▸ **Action item A**:
Answer these questions from the text on raw milk and lactose intolerance, one answer per line, marked (i), (ii), (iii):
(i) In what month had the writer first described the study?
(ii) How did the study compare raw milk and pasteurized milk for lactose intolerant individuals?
(iii) Which of the two groups qualified to be in the study?
▸ **Action item B**: Pick up the text on raw milk and lactose intolerance after its final sentence and carry it forward.

▸ **Source text**:
That pioneering, scientifically rigorous study of raw milk’s impact on lactose intolerance I described last April has been completed. I have to admit, I was surprised by the results.
I’ve spoken with so many raw milk drinkers who say their lactose intolerance disappears when they drink raw milk, I figured the study was a slam dunk to demonstrate that reality for the rest of the world.
But the study showed nothing of the sort. In fact, it concluded that raw milk and pasteurized milk are equally troublesome for individuals who are lactose intolerance.
What went wrong? It seems as if there may be two categories of individuals suffering from lactose intolerance. There are those who are clinically diagnosed, and then there are those who suffer the same symptoms as the clinically diagnosed, but aren’t clinically diagnosed. The latter group may well be larger than the clinically diagnosed group, and it seems this group is the one that benefits from drinking raw milk.
But it’s the former group that qualified to be in the study, while the latter group was sent home. More details in an article I did for Grist. And a summary of the study concludes: “Claims that raw milk is well-tolerated by lactose intolerant individuals, as examined in this study, are unsupported and misleading for individuals with true lactose malabsorption. However, there are many potential health benefits associated with raw milk that remain to be tested in a similar objective, controlled study environment.”

▸ **Information shown**:
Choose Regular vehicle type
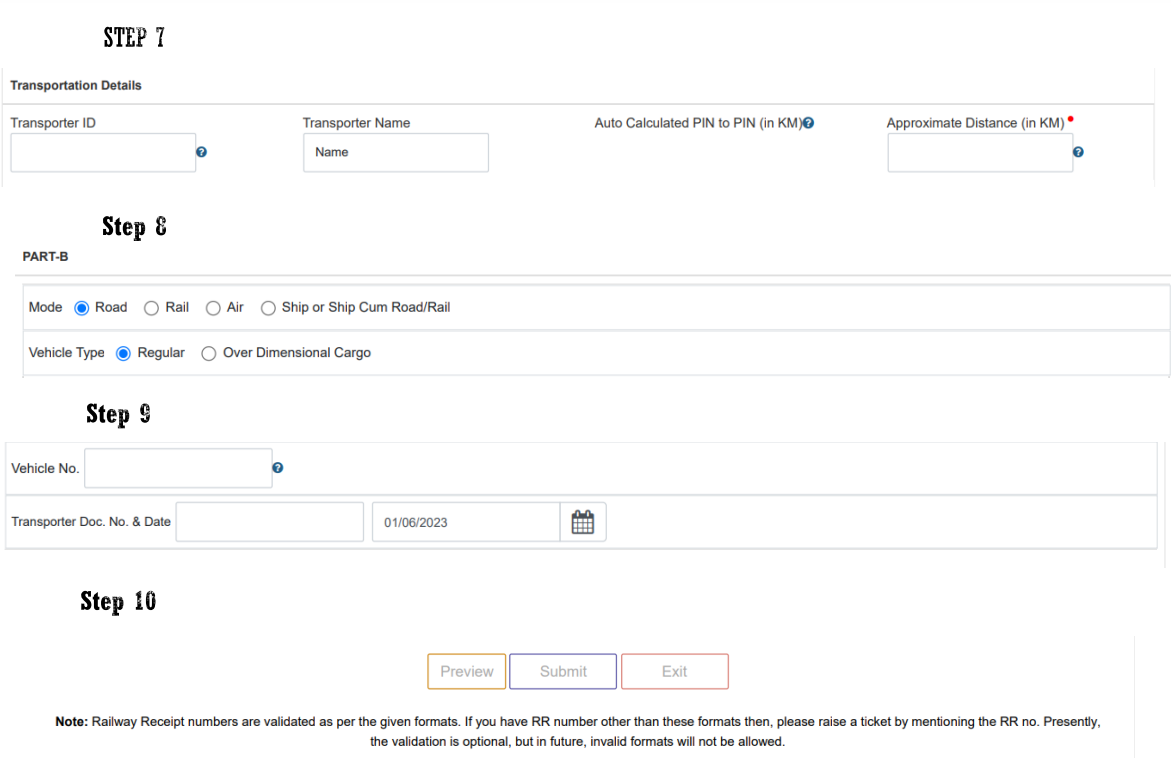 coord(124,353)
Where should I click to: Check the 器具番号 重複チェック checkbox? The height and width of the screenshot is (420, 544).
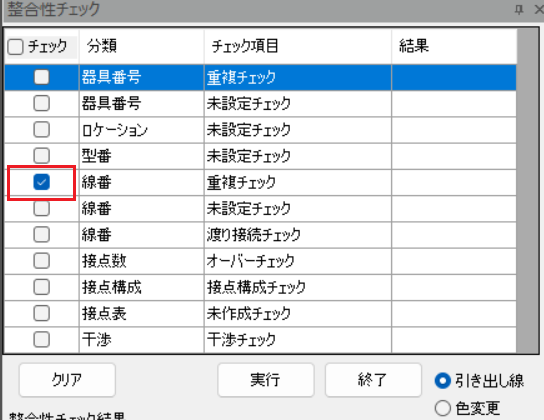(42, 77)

▸ **Written answer A**:
(i) Last April.
(ii) It concluded that they are equally troublesome.
(iii) The clinically diagnosed group; the other group was sent home.

▸ **Written answer B**:
In another Grist article, I’ve followed up on the intense discussion here concerning the crackdown on two small cheese producers–Morningland Dairy and Estrella Family Creamery. My argument is that these heavy-handed shutdowns point up two important facts. First, the U.S. Food and Drug Administration comes down much harder on tiny food producers like these, which haven’t caused any illnesses, than it does on the giant Iowa egg producers that actually made people sick. Second, this FDA tendency is ever more reason not to give the agency dictatorial powers via the pending food safety legislation, S 510. It’s clear FDA has all the power it needs…and then some.